# What to feed my Otts and plec ie cucumber



## malawistu (9 Mar 2012)

Hello I'm just wondering that people feed there Otts and plec rather than flake ie cucumber and wether to blanch it any input welcome 


Sent from my miPhone using  my fingers


----------



## dw1305 (9 Mar 2012)

Hi all,
Most vegetables will do, I use blanched green beans and peas, cooked carrot and raw courgette, cucumber, red pepper, melon skin/flesh and sweet potato.

_Otocinclus_ are only interested in soft food, but _Ancistrus, Peckoltia_ and _Hypancistrus_ will eat sweet potato when it is fresh, and _Panaque_ prefer harder veg. like yam, melon rind and sweet potato.

You could have a look here for some more options <http://www.plecoplanet.com/forum/showthread.php?t=987>.

cheers Darrel


----------



## andrejacobs81 (9 Mar 2012)

My ottos love zuccini (courgette)! I also feed it to my plecos (peppermint, blue phantom, green phantom) and the other fish seem to love it aswell. I have tried feeding cucumber but my fish dont seem to like it. I slightly boil the veg and then keep it in freezer.


Ottos eating courgette by andrejacobs81, on Flickr


----------



## Antipofish (9 Mar 2012)

andrejacobs81 said:
			
		

> My ottos love zuccini (courgette)! I also feed it to my plecos (peppermint, blue phantom, green phantom) and the other fish seem to love it aswell. I have tried feeding cucumber but my fish dont seem to like it. I slightly boil the veg and then keep it in freezer.



But how do you actually feed it ?  Raw ? Cooked ? Sliced ? Whole ? How long do you leave it in for ? Do you weight it down with anything ? Cheers....


----------



## hinch (9 Mar 2012)

cut into slices and weighted down to the bottom with something (anything) I personally use plant weights but you can also use spoons etc.


----------



## Lemsip (9 Mar 2012)

My ottos never seem to be interested in veg - the shrimp however swarm it.

By the time it's been in the tank for a while/gone mushy the shrimp have already demolished it.

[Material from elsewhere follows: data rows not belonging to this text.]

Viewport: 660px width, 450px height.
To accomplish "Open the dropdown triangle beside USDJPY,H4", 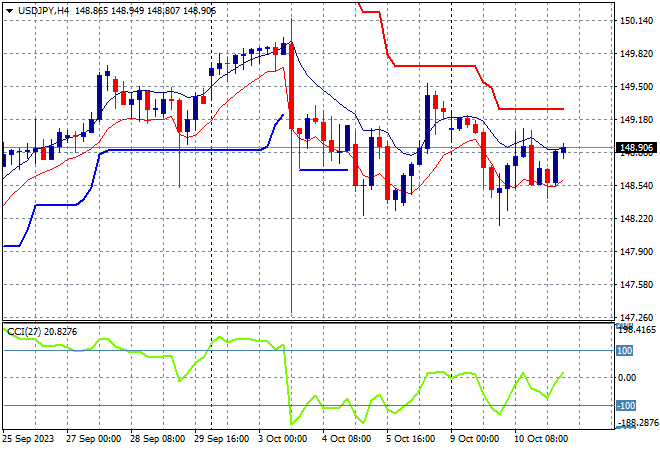I will tap(9, 11).
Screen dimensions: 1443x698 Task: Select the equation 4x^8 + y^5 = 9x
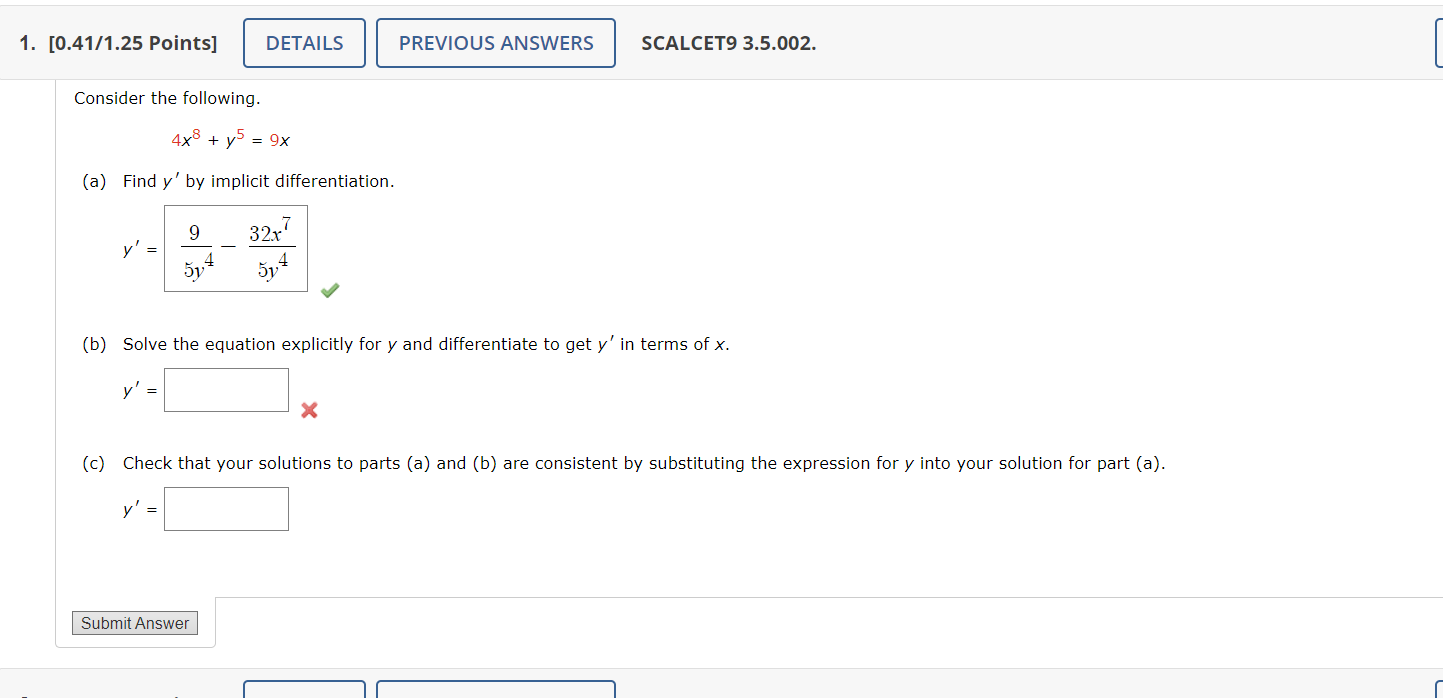point(232,139)
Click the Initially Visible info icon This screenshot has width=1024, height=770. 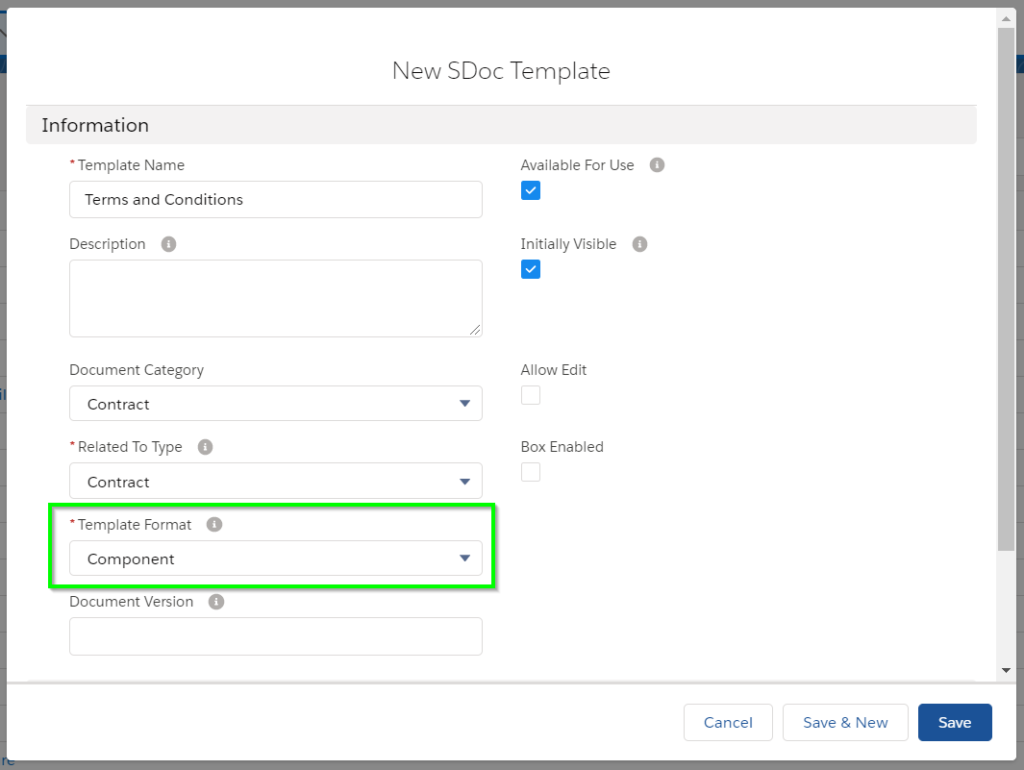pos(640,243)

Should I try leaving a piece of cucumber in constantly (replace it every day)? Was worried about pollution since it's a 23L tank.


----------



## andrejacobs81 (9 Mar 2012)

I take a courgette, slice it in 2 or 3, put it in a bowl with water, and then just microwave it 30 seconds at a time and poke it with a fork until the fork can pierce it with not to much force (this is the quick hack method, you can steam it aswell). Important not to over do it i.e. it becomes soggy.

I then let it cool down and slice it into slices like the previous picture shows, some times I cut those slices in 4 pieces as well. I keep a couple in the fridge to be served out and the rest I freeze.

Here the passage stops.